Throughout his career, Professor Larkins has conducted fundamental studies on protein synthesis in plants. His dissertation work was a successful method for isolation of polyribosomes from peas, and characterization of their functionality. He then turned his interests to maize storage proteins, particularly zein in opaque-2 mutants, which have a modified storage protein composition. He has continued that interest to the present but, among his more than 100 peer reviewed papers, there are a significant number of other topics including barley yellow dwarf virus, oat seed globulins, soybean protease inhibitors, and transgenic gene expression. Recently Dr. Larkins was member of an NRC Committee dealing with "Technology and Intellectual Property Challenges Associated with Genetically Engineered Seeds."

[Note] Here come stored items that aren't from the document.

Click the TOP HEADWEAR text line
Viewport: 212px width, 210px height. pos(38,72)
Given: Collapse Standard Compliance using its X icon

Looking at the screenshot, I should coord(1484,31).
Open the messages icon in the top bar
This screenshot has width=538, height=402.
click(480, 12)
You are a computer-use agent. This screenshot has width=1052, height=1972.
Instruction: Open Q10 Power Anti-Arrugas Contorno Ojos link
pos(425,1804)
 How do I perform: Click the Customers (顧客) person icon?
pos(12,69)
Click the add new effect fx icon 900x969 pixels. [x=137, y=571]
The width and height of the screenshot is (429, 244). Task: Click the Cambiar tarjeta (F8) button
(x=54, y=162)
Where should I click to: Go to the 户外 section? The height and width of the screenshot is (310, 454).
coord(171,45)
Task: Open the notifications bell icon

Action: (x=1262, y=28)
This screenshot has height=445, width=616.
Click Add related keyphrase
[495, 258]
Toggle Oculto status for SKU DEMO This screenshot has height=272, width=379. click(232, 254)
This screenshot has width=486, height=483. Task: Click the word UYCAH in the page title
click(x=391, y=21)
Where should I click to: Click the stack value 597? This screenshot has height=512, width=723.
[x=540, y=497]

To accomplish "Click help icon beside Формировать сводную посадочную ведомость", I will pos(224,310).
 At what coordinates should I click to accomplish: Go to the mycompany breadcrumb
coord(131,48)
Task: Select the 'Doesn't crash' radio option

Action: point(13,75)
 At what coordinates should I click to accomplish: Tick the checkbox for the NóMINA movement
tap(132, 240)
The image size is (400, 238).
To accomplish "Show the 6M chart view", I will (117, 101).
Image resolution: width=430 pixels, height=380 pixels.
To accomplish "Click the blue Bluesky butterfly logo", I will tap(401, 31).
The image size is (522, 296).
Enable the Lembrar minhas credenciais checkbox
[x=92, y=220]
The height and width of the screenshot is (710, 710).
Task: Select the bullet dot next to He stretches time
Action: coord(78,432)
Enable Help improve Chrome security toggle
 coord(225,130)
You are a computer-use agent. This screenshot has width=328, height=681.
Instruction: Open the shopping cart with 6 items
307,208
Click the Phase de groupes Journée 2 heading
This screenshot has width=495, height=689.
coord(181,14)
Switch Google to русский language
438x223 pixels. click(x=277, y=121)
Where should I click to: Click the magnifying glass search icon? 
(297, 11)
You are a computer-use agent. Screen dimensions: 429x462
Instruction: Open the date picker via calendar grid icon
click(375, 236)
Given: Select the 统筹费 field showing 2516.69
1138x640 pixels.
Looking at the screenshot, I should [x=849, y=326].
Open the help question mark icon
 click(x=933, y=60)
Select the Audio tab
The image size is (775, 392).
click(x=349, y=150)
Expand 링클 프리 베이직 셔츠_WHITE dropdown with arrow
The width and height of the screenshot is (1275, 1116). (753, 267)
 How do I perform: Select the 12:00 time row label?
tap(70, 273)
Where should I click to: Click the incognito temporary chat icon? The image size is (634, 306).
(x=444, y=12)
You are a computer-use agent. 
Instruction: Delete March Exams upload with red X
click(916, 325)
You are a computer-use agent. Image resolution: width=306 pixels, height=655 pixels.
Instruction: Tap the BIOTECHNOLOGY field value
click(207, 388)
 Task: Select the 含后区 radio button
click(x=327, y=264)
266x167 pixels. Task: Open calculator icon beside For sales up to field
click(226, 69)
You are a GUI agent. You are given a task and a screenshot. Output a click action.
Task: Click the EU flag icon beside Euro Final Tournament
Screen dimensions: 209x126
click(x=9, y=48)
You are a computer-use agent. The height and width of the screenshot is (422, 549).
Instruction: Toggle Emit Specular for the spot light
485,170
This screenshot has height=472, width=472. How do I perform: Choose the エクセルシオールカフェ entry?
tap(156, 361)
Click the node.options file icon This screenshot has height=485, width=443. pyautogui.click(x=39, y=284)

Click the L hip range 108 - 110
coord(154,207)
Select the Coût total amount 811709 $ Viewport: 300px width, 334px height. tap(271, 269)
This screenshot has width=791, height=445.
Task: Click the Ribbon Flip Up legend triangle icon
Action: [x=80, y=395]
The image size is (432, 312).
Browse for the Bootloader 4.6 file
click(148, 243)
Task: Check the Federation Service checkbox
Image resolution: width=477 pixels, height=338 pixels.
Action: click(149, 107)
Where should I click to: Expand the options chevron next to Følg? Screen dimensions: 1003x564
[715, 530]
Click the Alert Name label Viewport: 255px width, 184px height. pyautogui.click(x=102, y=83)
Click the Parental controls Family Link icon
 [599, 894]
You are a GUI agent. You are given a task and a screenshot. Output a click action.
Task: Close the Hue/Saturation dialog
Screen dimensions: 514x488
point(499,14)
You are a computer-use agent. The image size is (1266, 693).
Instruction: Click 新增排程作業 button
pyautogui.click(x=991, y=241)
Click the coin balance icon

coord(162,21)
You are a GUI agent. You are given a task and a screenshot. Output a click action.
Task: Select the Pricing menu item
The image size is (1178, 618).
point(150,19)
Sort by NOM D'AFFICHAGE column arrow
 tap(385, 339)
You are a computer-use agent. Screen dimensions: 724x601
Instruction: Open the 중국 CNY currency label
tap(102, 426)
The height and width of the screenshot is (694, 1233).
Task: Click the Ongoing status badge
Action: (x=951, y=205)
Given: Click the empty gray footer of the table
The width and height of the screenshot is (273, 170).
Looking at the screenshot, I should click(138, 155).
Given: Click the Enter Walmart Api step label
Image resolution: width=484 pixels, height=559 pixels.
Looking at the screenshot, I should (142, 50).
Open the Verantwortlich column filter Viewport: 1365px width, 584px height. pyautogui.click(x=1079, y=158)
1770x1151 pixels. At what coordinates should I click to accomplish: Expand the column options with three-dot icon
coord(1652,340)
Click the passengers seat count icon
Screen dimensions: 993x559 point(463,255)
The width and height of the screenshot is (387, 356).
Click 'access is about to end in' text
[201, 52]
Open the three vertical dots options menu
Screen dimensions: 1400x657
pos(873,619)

Seed storage proteins have obvious economic connections and successful breeding or engineering of seeds with improved protein quality depends on understanding cellular control of the program of gene expression during seed development. Dr. Larkins began examining the regulation of such gene expression more than 20 years ago and has received major support from industrial sources, as well as USDA, NSF, DOE, and private foundations. Some of his most recent grants are for study of modifier genes of opaque-2 and regulation of protein body formation in the maize endosperm. He is also an active participant in a major NSF multi-institutional grant for "Maize Gene Discovery, Sequencing and Phenotypic Analysis".
A very interesting finding is that a protein first identified as essential in protein synthesis, eEF-1A, is strongly linked to lysine content of maize seeds even though it can contribute only a few percent of the total seed lysine. Protein eEF-1A serves multiple roles within the cell and must in some way serve to recruit high lysine proteins.
Further complexity is added to attempts to engineer seed amino acid content by the finding that many transgenes which may be expressed under seed-appropriate promoters, end up producing polypeptides that are unstable in the species into which they are introduced. Stability of the seed storage proteins is context-dependent, with some combinations of expressed proteins being stable and others not. Thus, some obvious strategies to enhance lysine or methionine content of seeds have proven difficult to put into practice. Professor Larkins and his associates have made many useful discoveries on the road to that goal of designing quality protein seeds.